In the second scenario, in a similar manner to how stars are formed, a massive gaseous disk around a young star collapses due to self-gravity of the gas-dust in the disk. During this process, spiral arms form with clumps inside which in turn collapse via their own gravity directly into a gaseous planet. In both cases, a disk forms around the gas-giants, called the circumplanetary disk, which will serve as a sort-of birth-nest for fledgling planets to form.
To ascertain which mechanism is the most likely, a team of Swiss astronomers used the Swiss National Supercomputing Centre (CSCS) in Lugano to simulate both scenarios. "We pushed our simulations to the limits in terms of the complexity of the physics added to the models," explains Judit Szulágyi, a professor at the University of Zürich, and lead author of two research papers detailing these studies, “and we achieved higher resolution than anybody before."
Through the simulations, it became apparent that one particular feature could be used to distinguish between the two theories - temperature. For the case of core accretion, the circumplanetary disk was heated to several hundreds of Kelvins whereas for the disk instability scenario, the gas in the planet's vicinity remained very cold, around 50 Kelvins. "The disk instability simulations are the first that can resolve the circumplanetary disk around multiple protoplanets, using tens of millions of resolution elements in the computational domain,” adds Lucio Mayer, one of the authors on the paper.
Luckily, this huge temperature difference should be easily observable. "When astronomers look into new forming planetary systems, just measuring the temperatures in the planet's vicinity will be enough to tell which formation mechanism built the given planet," explains Szulágyi. It was also previously thought that the mass of the circumplanetary disk that feeds the growing gas giant must be different for the two different formation scenarios, however, these simulations showed that this is not the case and that the masses of the disk are not so diverse after all.
If that wasn’t enough, then the results also showed that how scientists calculate the size of a newly born planet could be misleading. The computer simulations for the core accretion scenario showed that gas falling on the disk from the outside heats up and creates a very luminous shock front on the disk's upper layer. This alters the observational appearance of young, forming planets, sufficiently enough to overestimate a planet's mass by up to four times its actual size.
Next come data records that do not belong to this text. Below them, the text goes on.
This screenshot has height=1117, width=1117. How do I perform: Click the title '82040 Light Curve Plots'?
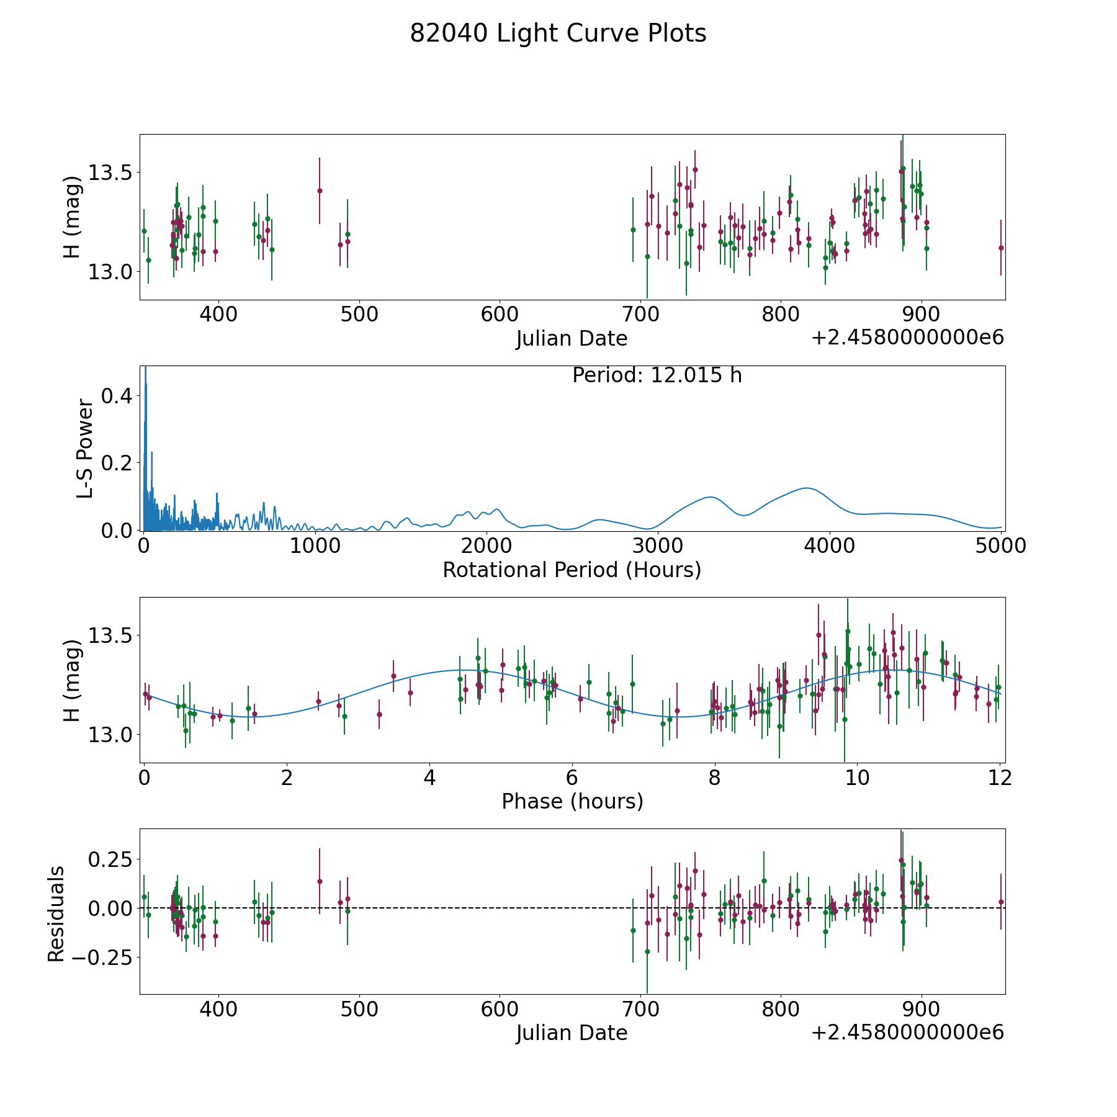[x=558, y=34]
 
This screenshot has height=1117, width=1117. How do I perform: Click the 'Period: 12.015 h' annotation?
[x=657, y=375]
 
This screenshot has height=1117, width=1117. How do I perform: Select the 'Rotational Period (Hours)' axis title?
[x=572, y=570]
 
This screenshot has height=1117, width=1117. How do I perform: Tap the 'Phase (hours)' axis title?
[x=572, y=801]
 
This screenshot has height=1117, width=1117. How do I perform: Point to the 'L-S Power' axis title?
[x=85, y=449]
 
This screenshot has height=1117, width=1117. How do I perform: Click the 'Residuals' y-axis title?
[x=56, y=914]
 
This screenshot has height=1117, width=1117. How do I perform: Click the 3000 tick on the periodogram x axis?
[x=657, y=547]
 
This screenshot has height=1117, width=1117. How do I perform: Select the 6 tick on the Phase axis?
[x=572, y=778]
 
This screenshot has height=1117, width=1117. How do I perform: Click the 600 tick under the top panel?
[x=500, y=315]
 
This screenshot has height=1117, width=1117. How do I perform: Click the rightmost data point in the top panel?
[x=1001, y=248]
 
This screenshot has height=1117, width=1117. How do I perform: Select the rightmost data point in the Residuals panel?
[x=1001, y=902]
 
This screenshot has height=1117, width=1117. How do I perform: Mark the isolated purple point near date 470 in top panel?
[x=320, y=191]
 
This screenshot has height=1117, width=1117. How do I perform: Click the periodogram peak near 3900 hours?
[x=807, y=488]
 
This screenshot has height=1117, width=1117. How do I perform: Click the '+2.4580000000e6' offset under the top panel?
[x=907, y=338]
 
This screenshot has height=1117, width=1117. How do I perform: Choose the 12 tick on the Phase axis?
[x=1000, y=778]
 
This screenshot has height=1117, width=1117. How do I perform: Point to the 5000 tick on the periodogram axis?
[x=1000, y=547]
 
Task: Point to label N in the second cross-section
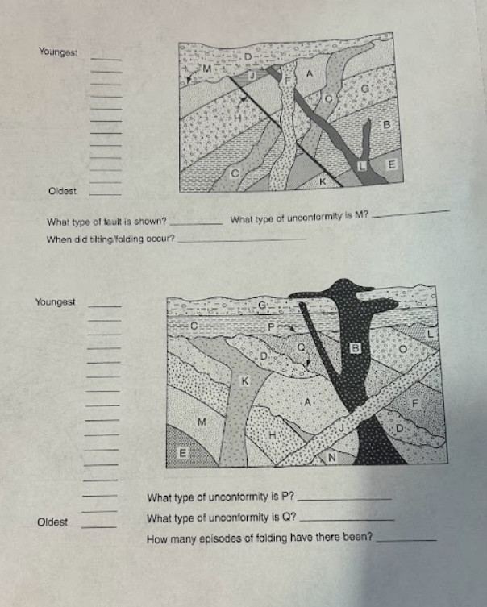coord(330,457)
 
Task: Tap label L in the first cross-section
coord(361,164)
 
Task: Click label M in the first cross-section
coord(206,69)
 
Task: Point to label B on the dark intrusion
coord(353,348)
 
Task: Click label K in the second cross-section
coord(245,378)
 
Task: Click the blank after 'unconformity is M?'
coord(419,214)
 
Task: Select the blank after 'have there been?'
coord(406,539)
"When we see a luminous spot inside a circumplanetary disk, we cannot be sure whether we see the planet luminosity, or also the surrounding disk luminosity," says Szulágyi. "So maybe an observed planet has only the same mass as Saturn instead of some Jupiter masses.”
Despite these positive results, challenges still remain. Simulations of disk instability still do not cover a long enough timescale and it is possible that after the protoplanet has collapsed to the density of a planet like Jupiter, its disk will heat up more like it is undergoing core-accretion. It will take even longer computationally expensive simulations with a richer description of the physics to take scientists to the next step in understanding this problem.